Mice treated with a nontoxic dose of chlorpyrifos oxon have diethoxyphosphotyrosine labeled proteins in blood up to 4 days post exposure, detected by mass spectrometry

Abstract

Inhibition of acetylcholinesterase (AChE) and butyrylcholinesterase (BChE) activity is an established biomarker of exposure to organophosphorus poisons (OP). Inhibition of activity is due to covalent binding of the OP to the active site serine. Mass spectrometry has made it possible to monitor OP exposure by analyzing OP adducts on tyrosine in proteins that have no active site serine.

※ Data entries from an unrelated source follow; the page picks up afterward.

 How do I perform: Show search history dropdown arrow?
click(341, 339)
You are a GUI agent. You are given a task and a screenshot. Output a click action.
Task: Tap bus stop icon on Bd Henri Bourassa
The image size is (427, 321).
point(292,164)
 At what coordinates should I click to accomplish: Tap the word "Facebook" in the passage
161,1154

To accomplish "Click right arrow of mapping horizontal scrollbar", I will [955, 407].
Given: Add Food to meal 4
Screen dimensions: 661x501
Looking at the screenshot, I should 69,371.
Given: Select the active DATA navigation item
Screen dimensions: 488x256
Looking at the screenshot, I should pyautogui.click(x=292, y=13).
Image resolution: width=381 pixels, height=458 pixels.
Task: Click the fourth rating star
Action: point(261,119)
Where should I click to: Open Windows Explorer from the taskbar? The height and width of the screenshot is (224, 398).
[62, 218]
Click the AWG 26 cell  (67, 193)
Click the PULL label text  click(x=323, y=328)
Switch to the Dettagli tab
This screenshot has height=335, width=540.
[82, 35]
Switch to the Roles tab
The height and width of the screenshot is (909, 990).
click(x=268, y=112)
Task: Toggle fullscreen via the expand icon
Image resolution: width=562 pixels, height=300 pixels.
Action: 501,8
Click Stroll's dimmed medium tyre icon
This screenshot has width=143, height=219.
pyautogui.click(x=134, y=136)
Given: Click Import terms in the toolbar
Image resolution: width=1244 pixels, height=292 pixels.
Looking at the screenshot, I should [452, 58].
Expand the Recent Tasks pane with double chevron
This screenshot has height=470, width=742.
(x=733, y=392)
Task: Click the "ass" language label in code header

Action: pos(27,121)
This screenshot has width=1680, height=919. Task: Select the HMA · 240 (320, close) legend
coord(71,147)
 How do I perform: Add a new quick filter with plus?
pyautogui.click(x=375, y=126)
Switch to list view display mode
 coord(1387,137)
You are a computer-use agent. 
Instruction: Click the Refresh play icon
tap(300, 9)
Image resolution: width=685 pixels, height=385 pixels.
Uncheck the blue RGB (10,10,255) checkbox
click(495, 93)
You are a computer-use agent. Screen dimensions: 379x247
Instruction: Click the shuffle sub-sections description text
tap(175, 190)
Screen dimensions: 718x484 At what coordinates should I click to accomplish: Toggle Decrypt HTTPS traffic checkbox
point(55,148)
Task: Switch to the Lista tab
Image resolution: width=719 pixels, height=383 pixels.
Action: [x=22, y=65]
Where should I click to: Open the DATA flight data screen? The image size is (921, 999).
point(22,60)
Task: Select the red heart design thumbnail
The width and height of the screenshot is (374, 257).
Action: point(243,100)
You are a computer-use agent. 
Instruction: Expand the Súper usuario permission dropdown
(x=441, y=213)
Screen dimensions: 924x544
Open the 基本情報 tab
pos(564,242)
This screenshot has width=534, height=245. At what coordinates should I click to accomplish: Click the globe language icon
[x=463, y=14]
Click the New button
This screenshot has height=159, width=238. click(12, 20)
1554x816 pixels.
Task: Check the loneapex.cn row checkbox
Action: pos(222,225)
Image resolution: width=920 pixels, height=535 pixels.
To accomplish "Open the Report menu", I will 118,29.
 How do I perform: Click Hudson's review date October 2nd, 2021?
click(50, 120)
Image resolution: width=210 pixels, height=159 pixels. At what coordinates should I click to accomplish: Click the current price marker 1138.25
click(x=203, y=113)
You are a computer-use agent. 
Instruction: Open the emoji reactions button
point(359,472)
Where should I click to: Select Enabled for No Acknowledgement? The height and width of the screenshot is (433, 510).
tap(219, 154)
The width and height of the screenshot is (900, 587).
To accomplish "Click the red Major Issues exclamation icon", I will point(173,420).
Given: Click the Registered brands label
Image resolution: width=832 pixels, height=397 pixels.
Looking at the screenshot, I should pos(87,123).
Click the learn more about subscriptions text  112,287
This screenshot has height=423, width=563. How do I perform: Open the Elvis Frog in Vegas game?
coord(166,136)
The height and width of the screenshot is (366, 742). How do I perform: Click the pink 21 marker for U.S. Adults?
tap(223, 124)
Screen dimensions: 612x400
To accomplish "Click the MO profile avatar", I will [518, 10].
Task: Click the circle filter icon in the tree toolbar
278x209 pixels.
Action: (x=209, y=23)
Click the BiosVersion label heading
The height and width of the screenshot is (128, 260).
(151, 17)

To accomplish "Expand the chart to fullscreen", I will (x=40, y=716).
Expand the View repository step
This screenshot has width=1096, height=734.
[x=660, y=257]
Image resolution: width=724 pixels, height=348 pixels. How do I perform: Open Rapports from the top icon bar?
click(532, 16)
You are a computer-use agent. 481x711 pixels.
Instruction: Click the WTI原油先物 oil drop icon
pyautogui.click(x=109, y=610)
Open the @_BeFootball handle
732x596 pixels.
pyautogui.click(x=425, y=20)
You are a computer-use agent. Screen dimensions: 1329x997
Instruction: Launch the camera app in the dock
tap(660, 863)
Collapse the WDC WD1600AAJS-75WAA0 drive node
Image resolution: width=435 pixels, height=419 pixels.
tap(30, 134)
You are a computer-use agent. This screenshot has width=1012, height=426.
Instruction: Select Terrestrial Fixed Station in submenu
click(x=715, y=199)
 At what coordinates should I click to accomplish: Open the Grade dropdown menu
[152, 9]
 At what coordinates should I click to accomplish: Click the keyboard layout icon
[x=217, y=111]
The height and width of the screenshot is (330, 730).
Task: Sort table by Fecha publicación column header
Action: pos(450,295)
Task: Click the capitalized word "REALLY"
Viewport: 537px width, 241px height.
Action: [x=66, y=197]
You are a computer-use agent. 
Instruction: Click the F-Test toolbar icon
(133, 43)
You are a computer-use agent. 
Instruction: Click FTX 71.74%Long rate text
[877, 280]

Our goal was to test the hypothesis that OP–tyrosine may serve as a biomarker of OP exposure in mice. A MALDI-TOF mass spectrometry strategy to analyze diethoxyphosphate–tyrosine of m/z 318 was developed. The adduct was synthesized by incubating l-tyrosine with chlorpyrifos oxon at pH 8.1. The adduct eluted from a reverse phase HPLC column with 22–23% acetonitrile. The fragmentation spectrum of the m/z 318 precursor ion confirmed its identity as diethoxyphosphate–tyrosine. Diethoxyphosphate–tyrosine was isolated from chlorpyrifos oxon treated mouse albumin after digesting the protein with pronase. Mice (n=3 per group) were treated with a nontoxic dose of chlorpyrifos oxon (3mg/kg) and a toxic dose (10mg/kg transdermally). The pronase digested plasma yielded diethoxyphosphate–tyrosine up to 120h after treatment with 3mg/kg chlorpyrifos oxon and up to 144h after 10mg/kg. In contrast plasma AChE activity returned to normal after 24–72h. In conclusion MALDI-TOF mass spectrometry can be used to diagnose exposure to chlorpyrifos oxon days after AChE inhibition assays are uninformative.